Is the team’s reporting relationship and accountability understood by all
members of the organization? Has the organization defined the team’s
authority? To make recommendations? To implement its plan? Is there a defined
review process so both the team and the organization are consistently aligned
in direction and purpose? Do team members hold each other accountable for
project timelines, commitments and results? Does the organization have a plan
to increase opportunities for self-management among organization members?
Collaboration:
Does the team understand team and group process? Do members understand
the stages of group development? Are team members working together effectively
interpersonally? Do all team members understand the roles and responsibilities
of team members? team leaders? team recorders? Can the team approach problem
solving, process improvement, goal setting and measurement jointly? Do team
members cooperate to accomplish the team charter? Has the team established
group norms or rules of conduct in areas such as conflict resolution,
consensus decision making and meeting management? Is the team using an
appropriate strategy to accomplish its action plan?
Communication:
Are team members clear about the priority of their tasks? Is there an
established method for the teams to receive honest performance feedback? Does
the organization provide important business information regularly? Do the
teams understand the complete context for their existence? Do team members
communicate clearly and honestly with each other? Do team members bring
diverse opinions to the table? Are necessary conflicts raised and addressed?
Creative
Innovation:
Is the organization really interested in change? Does it value creative
thinking, unique solutions, and new ideas? Does it reward people who take
reasonable risks to make improvements? Or does it reward the people who fit in
and maintain the status quo? Does it provide the training, education, access
to books and films, and field trips necessary to stimulate new thinking?
Consequences:
Do team members feel responsible and accountable for team achievements?

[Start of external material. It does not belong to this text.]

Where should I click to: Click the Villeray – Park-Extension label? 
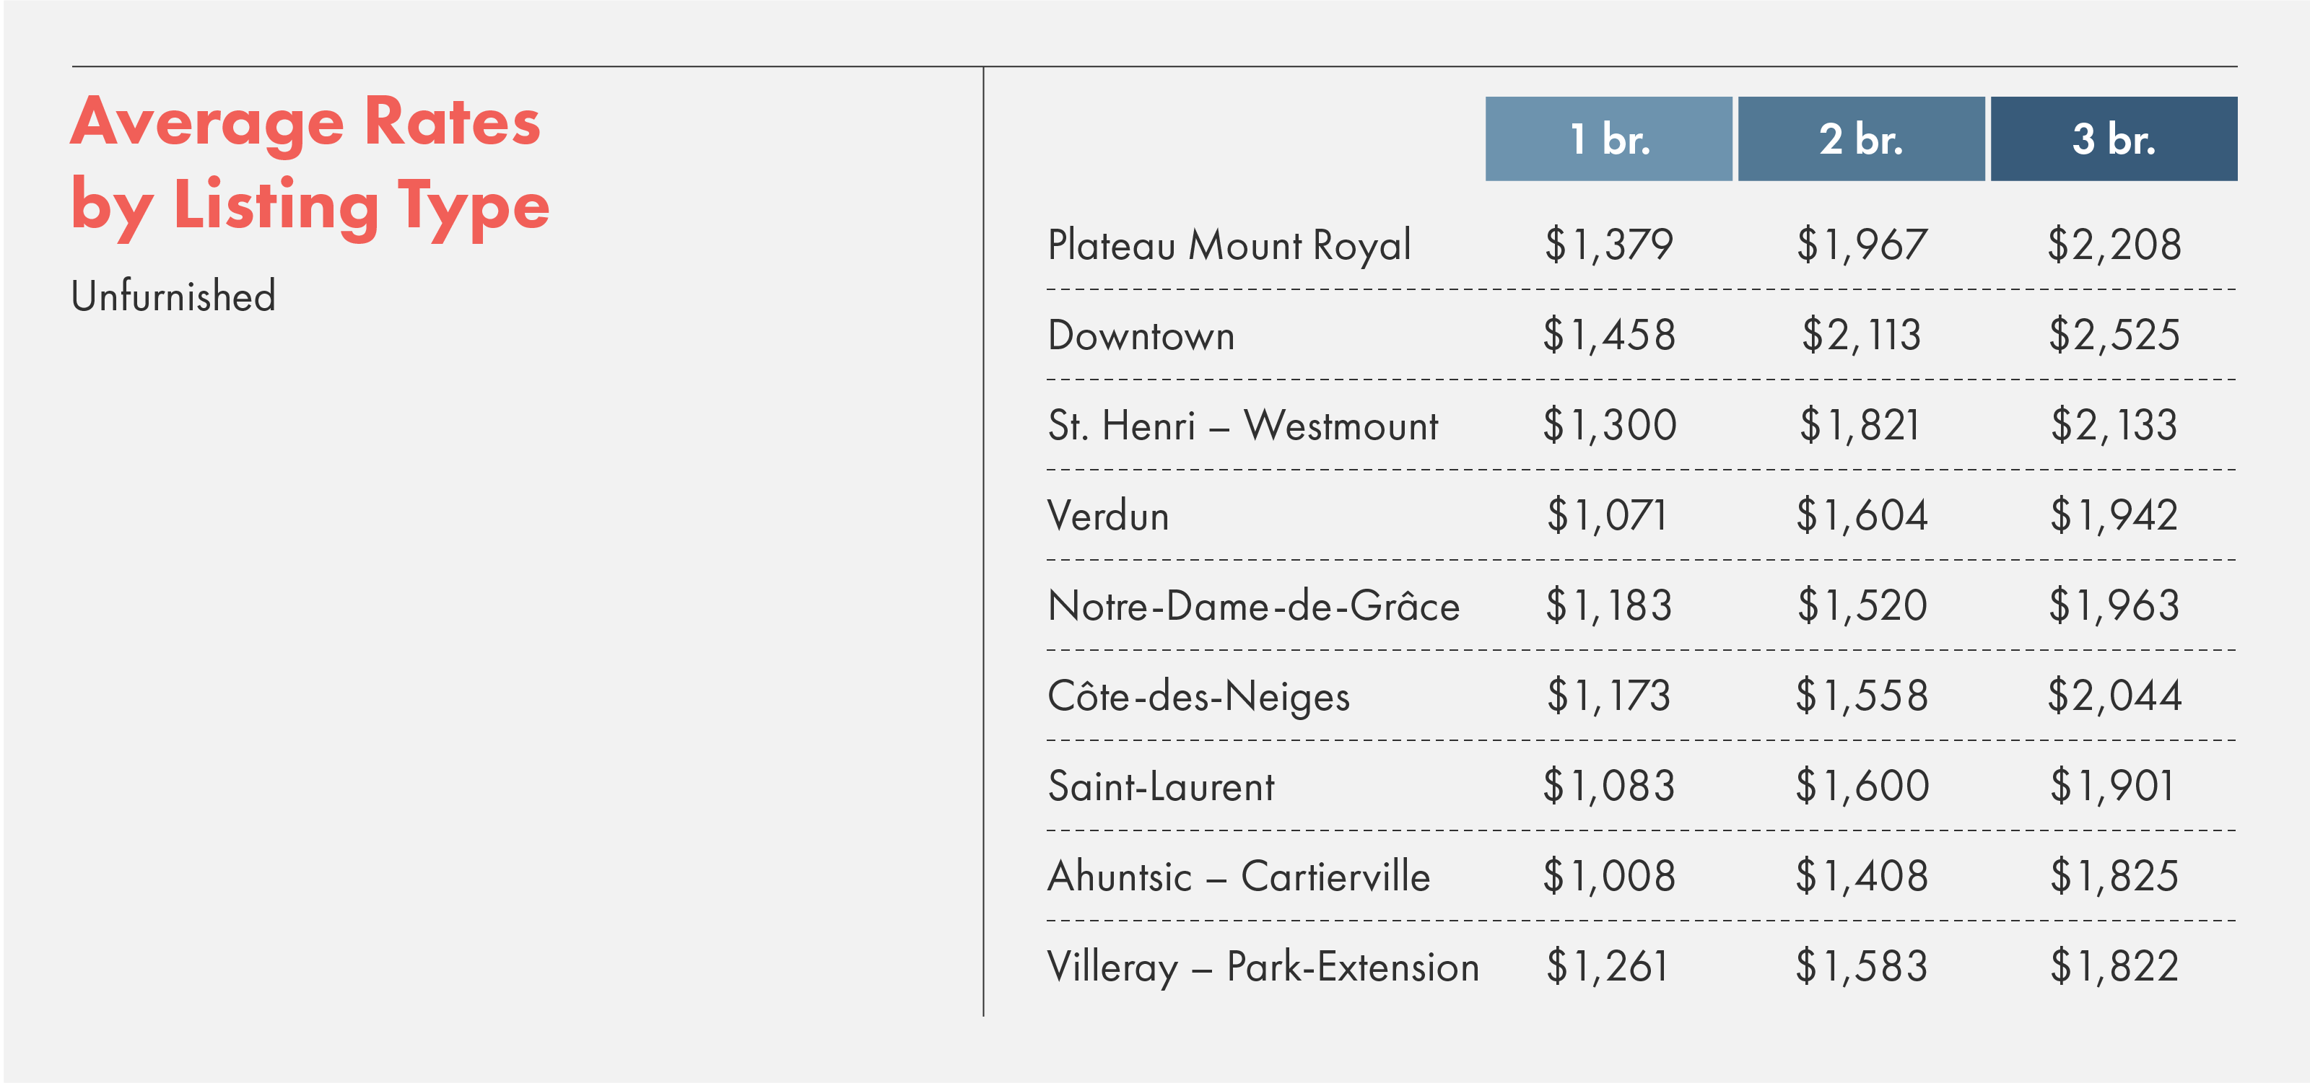tap(1263, 966)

Are rewards and recognition supplied when teams are successful? Is reasonable
risk respected and encouraged in the organization? Do team members fear
reprisal? Do team members spend their time finger pointing rather than
resolving problems? Is the organization designing reward systems that
recognize both team and individual performance? Is the organization planning
to share gains and increased profitability with team and individual
contributors? Can contributors see their impact on increased organization
success?
Coordination:
Are teams coordinated by a central leadership team that assists the groups to
obtain what they need for success? Have priorities and resource allocation
been planned across departments? Do teams understand the concept of the
internal customer—the next process, anyone to whom they provide a product or a
service? Are cross-functional and multi-department teams common and working
together effectively? Is the organization developing a customer-focused
process-focused orientation and moving away from traditional departmental
thinking?
Cultural Change:
Does the organization recognize that the team-based, collaborative,
empowering, enabling organization of the future is different than the
traditional, hierarchical organization it may currently be? Is the
organization planning to or in the process of changing how it rewards,
recognizes, appraises, hires, develops, plans with, motivates and manages the
people it employs? Does the organization plan to use failures for learning and
support reasonable risk? Does the organization recognize that the more it can
change its climate to support teams, the more it will receive in pay back from
the work of the teams?
Your team members will love you,
your business will soar, and empowered people will "own" and be responsible for
their work processes. Can your work life get any better than this?